Ich habe den Ausschuss auch vor den beiden aus meiner Sicht wichtigsten Zeugenbefragungen verlassen: Der von Bundeskanzlerin Merkel und der von Bundesverkehrsminister Dobrindt. Da ich mir deshalb kein abschließendes Urteil bilden konnte, bitte ich um Verständnis, dass ich ihre Fragen nicht beantworten kann.

 

Gerne teile ich Ihnen aber die aus meiner Sicht wichtige Erkenntnis mit, die ich während meiner Mitgliedschaft gewinnen konnte: Wir müssen dringend das Instrument der Musterfeststellungsklage einführen. Denn nur so können Verbraucherorganisationen Verbraucherrechte wirksam und auf Augenhöhe vor Gericht durchsetzen. Die Verbraucher können dann das Musterverfahren, das in einem elektronischen Klageregister öffentlich bekannt gemacht wird, nutzen, um zentrale Streitfragen vorab verbindlich zu klären. Leider wird die Musterfeststellungsklage derzeit von der CDU/CSU blockiert, allen voran Bundesminister Dobrindt. Hier ein Link zum Hintergrund: www.tagesschau.de/inland/sammelklage-dobrindt-101.html

 

Beste Grüße
Dirk Wiese

 


48 Gedanken zu „Dieselgate dokumentiert: Acht Fragen an Dirk Wiese, und die Antwort“

  1. Herr Wiese,

    denken Sie gar nicht an ihre Kinder?

    Oder kaufen Sie mit dem vielen geld, das Sie bei ihrer „Arbeit“ verdienen, Ärzte?

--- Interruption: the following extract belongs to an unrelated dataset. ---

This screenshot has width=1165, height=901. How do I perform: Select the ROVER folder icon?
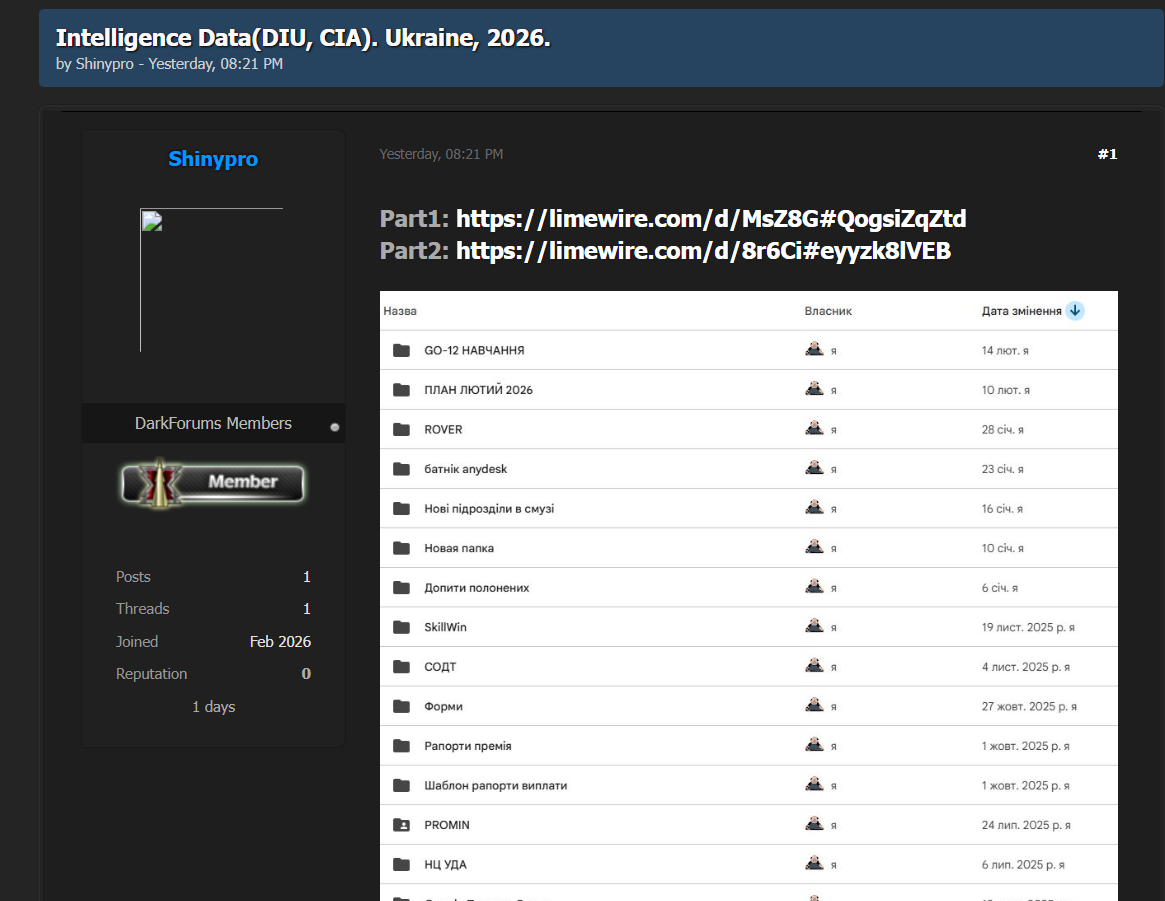tap(402, 429)
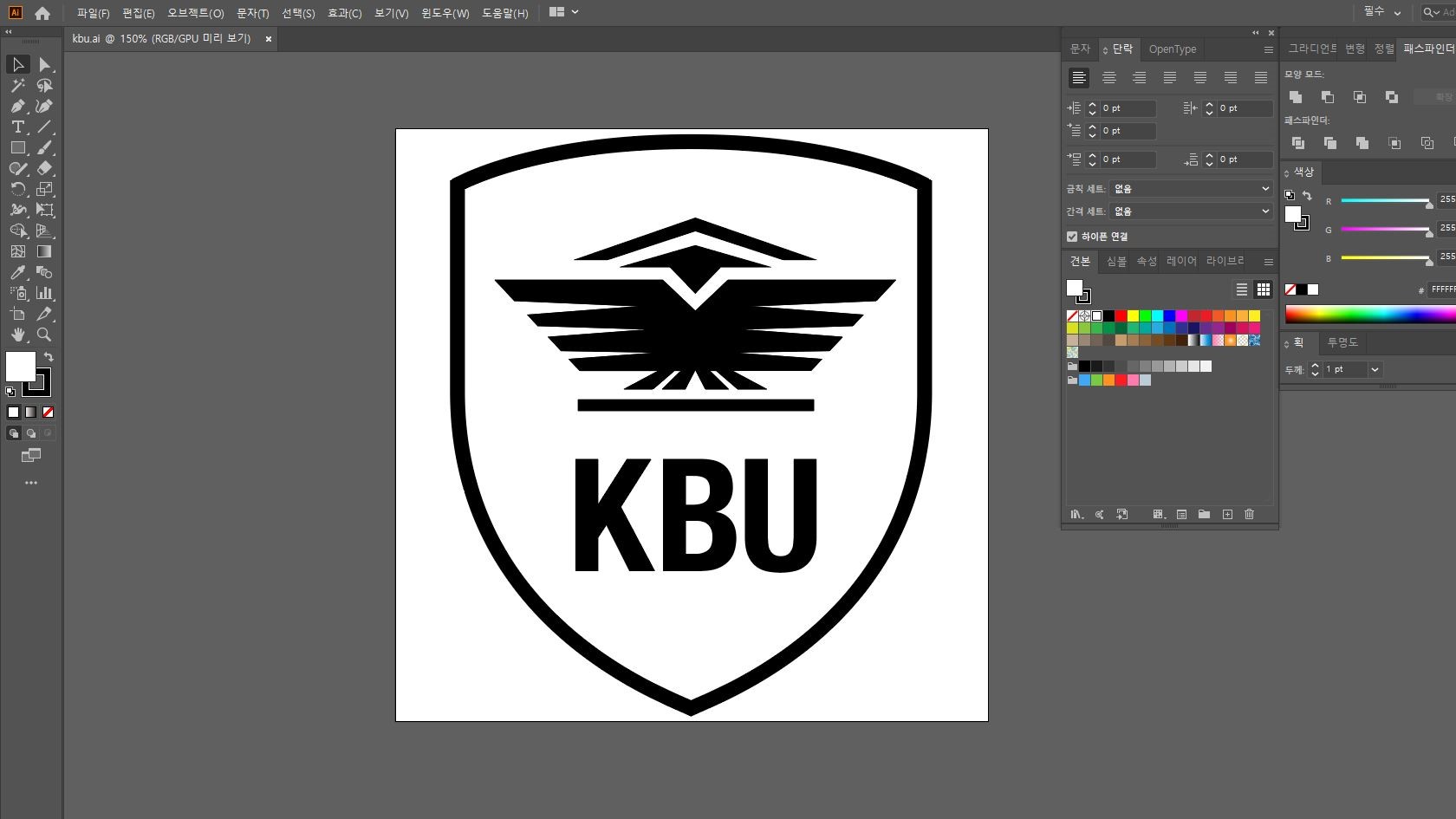Click the Hand tool
This screenshot has width=1456, height=819.
coord(17,335)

  2. Nun will Audi eine merkwürdige Software „entdeckt“ haben.

    Die zwischen Automobilherstellern und (amtl.) Aufsichts-/Genehmigungsgremien angelegten Rechtfertigungsketten bzgl. „Manipulation von Abgaswerten? – Wir wussten nicht davon.“ erinnern irgendwie an Eschers „Drawing Hands“.
    https://de.wikipedia.org/wiki/Drawing_Hands

    Interessierte Kreise/Lobby-Clans versuchen immer noch hartnäckig, den Sachverhalt in einer „seltsamen Schleife“ zu parken.

    Apropos „Seltsame Schleife“ mit viel Charme und deshalb unvergessen:
    („Wimpy“ Bochum, ca. 1976, unüberhörbarer Dialog vor Eingangstür)

    „Wo gehsse?“
    „Im Kino am Bannoff.“
    „Wat läuft?“
    „Quo Vadis.“
    „Und wat heisst das?“
    „Wo gehsse?“

  3. @ Dirk Wiese

    ich habe Sie als meinen Nachfolger vorgeschlagen. Allerdings weiß ich nicht, ob die Verdienstmöglichkeiten unserer ehrenwerten Gesellschaft Ihren Vorstellungen entsprechen.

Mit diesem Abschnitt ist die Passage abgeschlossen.